→ **Set exercise**
Please copy each of the following items word for word, without changing anything.

++++++++++

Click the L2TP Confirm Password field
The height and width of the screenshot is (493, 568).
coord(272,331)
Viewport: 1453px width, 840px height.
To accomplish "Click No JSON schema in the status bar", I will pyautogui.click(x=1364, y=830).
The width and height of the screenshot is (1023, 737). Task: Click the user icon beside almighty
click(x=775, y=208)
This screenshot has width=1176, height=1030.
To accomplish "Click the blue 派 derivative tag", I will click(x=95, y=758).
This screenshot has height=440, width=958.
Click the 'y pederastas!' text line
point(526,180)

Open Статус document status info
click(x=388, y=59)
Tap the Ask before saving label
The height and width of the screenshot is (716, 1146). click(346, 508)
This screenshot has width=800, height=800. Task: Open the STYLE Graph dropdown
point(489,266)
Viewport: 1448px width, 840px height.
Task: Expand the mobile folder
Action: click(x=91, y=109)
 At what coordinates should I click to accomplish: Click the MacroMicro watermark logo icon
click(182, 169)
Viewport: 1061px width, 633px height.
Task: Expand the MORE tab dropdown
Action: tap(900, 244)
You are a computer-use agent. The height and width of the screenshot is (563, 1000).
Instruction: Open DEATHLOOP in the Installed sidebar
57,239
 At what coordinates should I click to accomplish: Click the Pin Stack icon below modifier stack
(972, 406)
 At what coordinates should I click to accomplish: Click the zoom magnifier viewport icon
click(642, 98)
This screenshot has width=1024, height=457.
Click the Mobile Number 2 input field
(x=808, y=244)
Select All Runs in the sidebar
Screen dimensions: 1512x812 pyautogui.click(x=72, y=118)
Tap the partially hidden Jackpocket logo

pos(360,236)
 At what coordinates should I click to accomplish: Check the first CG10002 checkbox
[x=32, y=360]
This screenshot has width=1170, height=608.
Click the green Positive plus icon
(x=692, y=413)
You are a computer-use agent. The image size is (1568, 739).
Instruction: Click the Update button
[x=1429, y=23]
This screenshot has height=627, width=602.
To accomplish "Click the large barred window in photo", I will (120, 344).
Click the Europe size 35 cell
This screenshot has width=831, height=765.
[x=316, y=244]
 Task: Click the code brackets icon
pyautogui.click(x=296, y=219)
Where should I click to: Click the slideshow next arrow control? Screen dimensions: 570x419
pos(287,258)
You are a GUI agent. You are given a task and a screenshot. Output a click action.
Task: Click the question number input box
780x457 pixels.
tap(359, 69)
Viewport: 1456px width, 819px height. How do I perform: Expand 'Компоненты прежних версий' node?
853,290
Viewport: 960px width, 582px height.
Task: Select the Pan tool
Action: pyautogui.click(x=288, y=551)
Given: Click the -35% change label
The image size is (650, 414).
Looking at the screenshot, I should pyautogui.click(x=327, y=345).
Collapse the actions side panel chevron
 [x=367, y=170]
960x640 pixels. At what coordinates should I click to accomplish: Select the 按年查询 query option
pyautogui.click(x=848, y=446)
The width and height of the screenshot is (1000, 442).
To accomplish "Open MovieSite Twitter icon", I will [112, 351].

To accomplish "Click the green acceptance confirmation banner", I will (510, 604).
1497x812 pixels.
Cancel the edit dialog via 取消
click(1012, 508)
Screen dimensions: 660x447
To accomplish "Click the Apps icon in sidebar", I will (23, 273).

++++++++++

→ **Answer to the problem**
Click the L2TP Confirm Password field
The height and width of the screenshot is (493, 568).
coord(272,331)
Viewport: 1453px width, 840px height.
To accomplish "Click No JSON schema in the status bar", I will pyautogui.click(x=1364, y=830).
The width and height of the screenshot is (1023, 737). Task: Click the user icon beside almighty
click(x=775, y=208)
This screenshot has width=1176, height=1030.
To accomplish "Click the blue 派 derivative tag", I will click(x=95, y=758).
This screenshot has height=440, width=958.
Click the 'y pederastas!' text line
point(526,180)

Open Статус document status info
click(x=388, y=59)
Tap the Ask before saving label
The height and width of the screenshot is (716, 1146). click(346, 508)
This screenshot has width=800, height=800. Task: Open the STYLE Graph dropdown
point(489,266)
Viewport: 1448px width, 840px height.
Task: Expand the mobile folder
Action: click(x=91, y=109)
 At what coordinates should I click to accomplish: Click the MacroMicro watermark logo icon
click(182, 169)
Viewport: 1061px width, 633px height.
Task: Expand the MORE tab dropdown
Action: tap(900, 244)
You are a computer-use agent. The height and width of the screenshot is (563, 1000).
Instruction: Open DEATHLOOP in the Installed sidebar
57,239
 At what coordinates should I click to accomplish: Click the Pin Stack icon below modifier stack
(972, 406)
 At what coordinates should I click to accomplish: Click the zoom magnifier viewport icon
click(642, 98)
This screenshot has width=1024, height=457.
Click the Mobile Number 2 input field
(x=808, y=244)
Select All Runs in the sidebar
Screen dimensions: 1512x812 pyautogui.click(x=72, y=118)
Tap the partially hidden Jackpocket logo

pos(360,236)
 At what coordinates should I click to accomplish: Check the first CG10002 checkbox
[x=32, y=360]
This screenshot has width=1170, height=608.
Click the green Positive plus icon
(x=692, y=413)
You are a computer-use agent. The image size is (1568, 739).
Instruction: Click the Update button
[x=1429, y=23]
This screenshot has height=627, width=602.
To accomplish "Click the large barred window in photo", I will (120, 344).
Click the Europe size 35 cell
This screenshot has width=831, height=765.
[x=316, y=244]
 Task: Click the code brackets icon
pyautogui.click(x=296, y=219)
Where should I click to: Click the slideshow next arrow control? Screen dimensions: 570x419
pos(287,258)
You are a GUI agent. You are given a task and a screenshot. Output a click action.
Task: Click the question number input box
780x457 pixels.
tap(359, 69)
Viewport: 1456px width, 819px height. How do I perform: Expand 'Компоненты прежних версий' node?
853,290
Viewport: 960px width, 582px height.
Task: Select the Pan tool
Action: pyautogui.click(x=288, y=551)
Given: Click the -35% change label
The image size is (650, 414).
Looking at the screenshot, I should pyautogui.click(x=327, y=345).
Collapse the actions side panel chevron
 [x=367, y=170]
960x640 pixels. At what coordinates should I click to accomplish: Select the 按年查询 query option
pyautogui.click(x=848, y=446)
The width and height of the screenshot is (1000, 442).
To accomplish "Open MovieSite Twitter icon", I will [112, 351].

To accomplish "Click the green acceptance confirmation banner", I will (510, 604).
1497x812 pixels.
Cancel the edit dialog via 取消
click(1012, 508)
Screen dimensions: 660x447
To accomplish "Click the Apps icon in sidebar", I will (23, 273).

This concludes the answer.